*What needs to be done*.
Convert these records into a numbered list, dropping any blank lines.

*Dataset items*.
* * *

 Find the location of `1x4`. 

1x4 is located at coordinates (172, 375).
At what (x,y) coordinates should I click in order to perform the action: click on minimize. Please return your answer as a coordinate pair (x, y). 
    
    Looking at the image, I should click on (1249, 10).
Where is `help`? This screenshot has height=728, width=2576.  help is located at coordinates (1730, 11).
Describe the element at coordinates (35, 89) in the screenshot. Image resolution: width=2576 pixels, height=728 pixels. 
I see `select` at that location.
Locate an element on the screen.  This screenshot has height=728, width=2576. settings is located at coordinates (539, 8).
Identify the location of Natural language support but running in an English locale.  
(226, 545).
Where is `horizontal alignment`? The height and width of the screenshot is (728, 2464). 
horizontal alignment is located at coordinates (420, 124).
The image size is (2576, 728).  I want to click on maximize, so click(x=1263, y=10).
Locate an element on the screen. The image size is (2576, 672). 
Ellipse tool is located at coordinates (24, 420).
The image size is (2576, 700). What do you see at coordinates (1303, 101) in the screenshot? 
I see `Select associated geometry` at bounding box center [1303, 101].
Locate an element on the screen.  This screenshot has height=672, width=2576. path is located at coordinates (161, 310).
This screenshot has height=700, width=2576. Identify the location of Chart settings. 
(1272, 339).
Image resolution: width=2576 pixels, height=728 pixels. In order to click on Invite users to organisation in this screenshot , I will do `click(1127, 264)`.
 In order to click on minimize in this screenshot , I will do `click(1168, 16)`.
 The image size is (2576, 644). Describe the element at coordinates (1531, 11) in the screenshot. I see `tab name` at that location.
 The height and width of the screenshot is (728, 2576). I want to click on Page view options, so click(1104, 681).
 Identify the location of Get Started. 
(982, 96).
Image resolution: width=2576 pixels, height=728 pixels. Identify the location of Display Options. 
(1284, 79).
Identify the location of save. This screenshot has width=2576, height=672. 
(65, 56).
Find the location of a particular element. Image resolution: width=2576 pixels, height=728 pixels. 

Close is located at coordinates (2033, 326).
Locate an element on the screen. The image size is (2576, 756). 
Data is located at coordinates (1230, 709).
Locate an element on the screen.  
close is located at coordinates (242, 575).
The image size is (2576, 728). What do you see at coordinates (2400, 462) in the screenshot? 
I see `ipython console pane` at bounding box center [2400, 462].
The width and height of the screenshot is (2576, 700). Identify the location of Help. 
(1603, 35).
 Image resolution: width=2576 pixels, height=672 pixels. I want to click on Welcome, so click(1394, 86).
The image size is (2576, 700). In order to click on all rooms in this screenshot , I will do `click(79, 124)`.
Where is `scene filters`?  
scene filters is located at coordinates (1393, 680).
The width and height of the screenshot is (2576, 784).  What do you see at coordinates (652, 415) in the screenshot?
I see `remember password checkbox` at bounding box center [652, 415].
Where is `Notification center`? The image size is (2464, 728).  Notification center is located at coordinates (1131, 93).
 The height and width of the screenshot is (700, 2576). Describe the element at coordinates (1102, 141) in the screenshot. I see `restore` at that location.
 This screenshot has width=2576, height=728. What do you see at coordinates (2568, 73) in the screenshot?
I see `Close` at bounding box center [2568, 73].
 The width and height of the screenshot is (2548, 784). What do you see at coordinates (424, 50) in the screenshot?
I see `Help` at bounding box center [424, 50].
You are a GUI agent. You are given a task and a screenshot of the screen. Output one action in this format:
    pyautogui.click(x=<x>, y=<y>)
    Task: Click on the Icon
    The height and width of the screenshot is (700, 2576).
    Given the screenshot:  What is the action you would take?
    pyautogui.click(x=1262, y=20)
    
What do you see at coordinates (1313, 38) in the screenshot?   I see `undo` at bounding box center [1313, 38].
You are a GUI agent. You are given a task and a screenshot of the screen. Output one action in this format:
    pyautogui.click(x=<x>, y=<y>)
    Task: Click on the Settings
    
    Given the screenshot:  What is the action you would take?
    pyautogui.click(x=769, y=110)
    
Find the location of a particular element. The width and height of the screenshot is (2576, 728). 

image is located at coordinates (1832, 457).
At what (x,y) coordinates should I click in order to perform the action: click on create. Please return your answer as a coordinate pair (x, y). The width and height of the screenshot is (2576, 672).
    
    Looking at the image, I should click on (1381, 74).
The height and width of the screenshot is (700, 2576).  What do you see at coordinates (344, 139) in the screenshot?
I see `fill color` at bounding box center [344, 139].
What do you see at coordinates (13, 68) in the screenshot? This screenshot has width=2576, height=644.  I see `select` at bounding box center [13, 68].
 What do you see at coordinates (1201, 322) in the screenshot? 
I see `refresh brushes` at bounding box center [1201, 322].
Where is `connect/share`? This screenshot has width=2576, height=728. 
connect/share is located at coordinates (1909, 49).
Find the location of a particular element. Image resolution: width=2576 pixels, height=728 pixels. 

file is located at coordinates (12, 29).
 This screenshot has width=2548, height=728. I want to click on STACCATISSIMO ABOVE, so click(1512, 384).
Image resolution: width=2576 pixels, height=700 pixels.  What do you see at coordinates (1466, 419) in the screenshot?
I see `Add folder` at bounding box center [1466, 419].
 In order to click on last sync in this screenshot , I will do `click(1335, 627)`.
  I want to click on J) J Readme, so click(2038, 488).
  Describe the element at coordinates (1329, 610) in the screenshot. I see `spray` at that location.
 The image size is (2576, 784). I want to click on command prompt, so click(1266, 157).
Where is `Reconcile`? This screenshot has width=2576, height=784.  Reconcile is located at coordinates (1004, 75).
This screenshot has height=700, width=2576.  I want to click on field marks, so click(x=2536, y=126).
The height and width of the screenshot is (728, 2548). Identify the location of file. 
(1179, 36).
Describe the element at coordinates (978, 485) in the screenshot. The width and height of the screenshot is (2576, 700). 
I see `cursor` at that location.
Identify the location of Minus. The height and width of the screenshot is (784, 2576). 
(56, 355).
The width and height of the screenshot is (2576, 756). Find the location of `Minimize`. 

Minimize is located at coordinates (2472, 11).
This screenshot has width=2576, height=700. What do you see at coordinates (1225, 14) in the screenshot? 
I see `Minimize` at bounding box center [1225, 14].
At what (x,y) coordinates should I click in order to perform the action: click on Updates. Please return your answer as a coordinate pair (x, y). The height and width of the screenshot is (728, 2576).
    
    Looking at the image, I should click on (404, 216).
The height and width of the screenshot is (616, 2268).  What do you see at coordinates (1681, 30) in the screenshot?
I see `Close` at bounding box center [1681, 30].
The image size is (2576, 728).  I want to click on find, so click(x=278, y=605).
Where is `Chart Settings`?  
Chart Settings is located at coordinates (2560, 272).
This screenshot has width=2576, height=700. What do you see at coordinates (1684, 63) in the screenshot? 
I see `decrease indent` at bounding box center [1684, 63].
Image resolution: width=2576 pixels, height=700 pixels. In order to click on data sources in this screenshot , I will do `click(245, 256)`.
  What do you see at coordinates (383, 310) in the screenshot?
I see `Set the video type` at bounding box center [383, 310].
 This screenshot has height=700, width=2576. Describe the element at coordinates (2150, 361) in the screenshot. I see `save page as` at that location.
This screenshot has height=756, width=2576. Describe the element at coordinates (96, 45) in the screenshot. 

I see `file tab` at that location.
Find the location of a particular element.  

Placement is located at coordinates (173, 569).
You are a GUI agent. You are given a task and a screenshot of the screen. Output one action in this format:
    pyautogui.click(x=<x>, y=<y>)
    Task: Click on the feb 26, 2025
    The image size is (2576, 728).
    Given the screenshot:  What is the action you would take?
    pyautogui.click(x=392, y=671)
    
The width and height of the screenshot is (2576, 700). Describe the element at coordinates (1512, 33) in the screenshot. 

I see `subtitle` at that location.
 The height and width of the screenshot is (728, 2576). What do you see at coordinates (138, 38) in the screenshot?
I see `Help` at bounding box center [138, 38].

* * *

*Output of the exercise*.
1.  Find the location of `1x4`. 
2. 1x4 is located at coordinates (172, 375).
3. At what (x,y) coordinates should I click in order to perform the action: click on minimize. Please return your answer as a coordinate pair (x, y). 
4.     Looking at the image, I should click on (1249, 10).
5. Where is `help`? This screenshot has height=728, width=2576.  help is located at coordinates (1730, 11).
6. Describe the element at coordinates (35, 89) in the screenshot. Image resolution: width=2576 pixels, height=728 pixels. 
7. I see `select` at that location.
8. Locate an element on the screen.  This screenshot has height=728, width=2576. settings is located at coordinates (539, 8).
9. Identify the location of Natural language support but running in an English locale.  
10. (226, 545).
11. Where is `horizontal alignment`? The height and width of the screenshot is (728, 2464). 
12. horizontal alignment is located at coordinates (420, 124).
13. The image size is (2576, 728).  I want to click on maximize, so click(x=1263, y=10).
14. Locate an element on the screen. The image size is (2576, 672). 
15. Ellipse tool is located at coordinates (24, 420).
16. The image size is (2576, 700). What do you see at coordinates (1303, 101) in the screenshot? 
17. I see `Select associated geometry` at bounding box center [1303, 101].
18. Locate an element on the screen.  This screenshot has height=672, width=2576. path is located at coordinates (161, 310).
19. This screenshot has height=700, width=2576. Identify the location of Chart settings. 
20. (1272, 339).
21. Image resolution: width=2576 pixels, height=728 pixels. In order to click on Invite users to organisation in this screenshot , I will do `click(1127, 264)`.
22.  In order to click on minimize in this screenshot , I will do `click(1168, 16)`.
23.  The image size is (2576, 644). Describe the element at coordinates (1531, 11) in the screenshot. I see `tab name` at that location.
24.  The height and width of the screenshot is (728, 2576). I want to click on Page view options, so click(1104, 681).
25.  Identify the location of Get Started. 
26. (982, 96).
27. Image resolution: width=2576 pixels, height=728 pixels. Identify the location of Display Options. 
28. (1284, 79).
29. Identify the location of save. This screenshot has width=2576, height=672. 
30. (65, 56).
31. Find the location of a particular element. Image resolution: width=2576 pixels, height=728 pixels. 
32. Close is located at coordinates (2033, 326).
33. Locate an element on the screen. The image size is (2576, 756). 
34. Data is located at coordinates (1230, 709).
35. Locate an element on the screen.  
36. close is located at coordinates (242, 575).
37. The image size is (2576, 728). What do you see at coordinates (2400, 462) in the screenshot? 
38. I see `ipython console pane` at bounding box center [2400, 462].
39. The width and height of the screenshot is (2576, 700). Identify the location of Help. 
40. (1603, 35).
41.  Image resolution: width=2576 pixels, height=672 pixels. I want to click on Welcome, so click(1394, 86).
42. The image size is (2576, 700). In order to click on all rooms in this screenshot , I will do `click(79, 124)`.
43. Where is `scene filters`?  
44. scene filters is located at coordinates (1393, 680).
45. The width and height of the screenshot is (2576, 784).  What do you see at coordinates (652, 415) in the screenshot?
46. I see `remember password checkbox` at bounding box center [652, 415].
47. Where is `Notification center`? The image size is (2464, 728).  Notification center is located at coordinates (1131, 93).
48.  The height and width of the screenshot is (700, 2576). Describe the element at coordinates (1102, 141) in the screenshot. I see `restore` at that location.
49.  This screenshot has width=2576, height=728. What do you see at coordinates (2568, 73) in the screenshot?
50. I see `Close` at bounding box center [2568, 73].
51.  The width and height of the screenshot is (2548, 784). What do you see at coordinates (424, 50) in the screenshot?
52. I see `Help` at bounding box center [424, 50].
53. You are a GUI agent. You are given a task and a screenshot of the screen. Output one action in this format:
54.     pyautogui.click(x=<x>, y=<y>)
55.     Task: Click on the Icon
56.     The height and width of the screenshot is (700, 2576).
57.     Given the screenshot:  What is the action you would take?
58.     pyautogui.click(x=1262, y=20)
59. What do you see at coordinates (1313, 38) in the screenshot?   I see `undo` at bounding box center [1313, 38].
60. You are a GUI agent. You are given a task and a screenshot of the screen. Output one action in this format:
61.     pyautogui.click(x=<x>, y=<y>)
62.     Task: Click on the Settings
63.     Given the screenshot:  What is the action you would take?
64.     pyautogui.click(x=769, y=110)
65. Find the location of a particular element. The width and height of the screenshot is (2576, 728). 
66. image is located at coordinates (1832, 457).
67. At what (x,y) coordinates should I click in order to perform the action: click on create. Please return your answer as a coordinate pair (x, y). The width and height of the screenshot is (2576, 672).
68.     Looking at the image, I should click on (1381, 74).
69. The height and width of the screenshot is (700, 2576).  What do you see at coordinates (344, 139) in the screenshot?
70. I see `fill color` at bounding box center [344, 139].
71. What do you see at coordinates (13, 68) in the screenshot? This screenshot has width=2576, height=644.  I see `select` at bounding box center [13, 68].
72.  What do you see at coordinates (1201, 322) in the screenshot? 
73. I see `refresh brushes` at bounding box center [1201, 322].
74. Where is `connect/share`? This screenshot has width=2576, height=728. 
75. connect/share is located at coordinates (1909, 49).
76. Find the location of a particular element. Image resolution: width=2576 pixels, height=728 pixels. 
77. file is located at coordinates (12, 29).
78.  This screenshot has width=2548, height=728. I want to click on STACCATISSIMO ABOVE, so click(1512, 384).
79. Image resolution: width=2576 pixels, height=700 pixels.  What do you see at coordinates (1466, 419) in the screenshot?
80. I see `Add folder` at bounding box center [1466, 419].
81.  In order to click on last sync in this screenshot , I will do `click(1335, 627)`.
82.   I want to click on J) J Readme, so click(2038, 488).
83.   Describe the element at coordinates (1329, 610) in the screenshot. I see `spray` at that location.
84.  The image size is (2576, 784). I want to click on command prompt, so click(1266, 157).
85. Where is `Reconcile`? This screenshot has width=2576, height=784.  Reconcile is located at coordinates (1004, 75).
86. This screenshot has height=700, width=2576.  I want to click on field marks, so click(x=2536, y=126).
87. The height and width of the screenshot is (728, 2548). Identify the location of file. 
88. (1179, 36).
89. Describe the element at coordinates (978, 485) in the screenshot. The width and height of the screenshot is (2576, 700). 
90. I see `cursor` at that location.
91. Identify the location of Minus. The height and width of the screenshot is (784, 2576). 
92. (56, 355).
93. The width and height of the screenshot is (2576, 756). Find the location of `Minimize`. 
94. Minimize is located at coordinates (2472, 11).
95. This screenshot has width=2576, height=700. What do you see at coordinates (1225, 14) in the screenshot? 
96. I see `Minimize` at bounding box center [1225, 14].
97. At what (x,y) coordinates should I click in order to perform the action: click on Updates. Please return your answer as a coordinate pair (x, y). The height and width of the screenshot is (728, 2576).
98.     Looking at the image, I should click on (404, 216).
99. The height and width of the screenshot is (616, 2268).  What do you see at coordinates (1681, 30) in the screenshot?
100. I see `Close` at bounding box center [1681, 30].
101. The image size is (2576, 728).  I want to click on find, so click(x=278, y=605).
102. Where is `Chart Settings`?  
103. Chart Settings is located at coordinates (2560, 272).
104. This screenshot has width=2576, height=700. What do you see at coordinates (1684, 63) in the screenshot? 
105. I see `decrease indent` at bounding box center [1684, 63].
106. Image resolution: width=2576 pixels, height=700 pixels. In order to click on data sources in this screenshot , I will do `click(245, 256)`.
107.   What do you see at coordinates (383, 310) in the screenshot?
108. I see `Set the video type` at bounding box center [383, 310].
109.  This screenshot has height=700, width=2576. Describe the element at coordinates (2150, 361) in the screenshot. I see `save page as` at that location.
110. This screenshot has height=756, width=2576. Describe the element at coordinates (96, 45) in the screenshot. 
111. I see `file tab` at that location.
112. Find the location of a particular element.  
113. Placement is located at coordinates (173, 569).
114. You are a GUI agent. You are given a task and a screenshot of the screen. Output one action in this format:
115.     pyautogui.click(x=<x>, y=<y>)
116.     Task: Click on the feb 26, 2025
117.     The image size is (2576, 728).
118.     Given the screenshot:  What is the action you would take?
119.     pyautogui.click(x=392, y=671)
120. The width and height of the screenshot is (2576, 700). Describe the element at coordinates (1512, 33) in the screenshot. 
121. I see `subtitle` at that location.
122.  The height and width of the screenshot is (728, 2576). What do you see at coordinates (138, 38) in the screenshot?
123. I see `Help` at bounding box center [138, 38].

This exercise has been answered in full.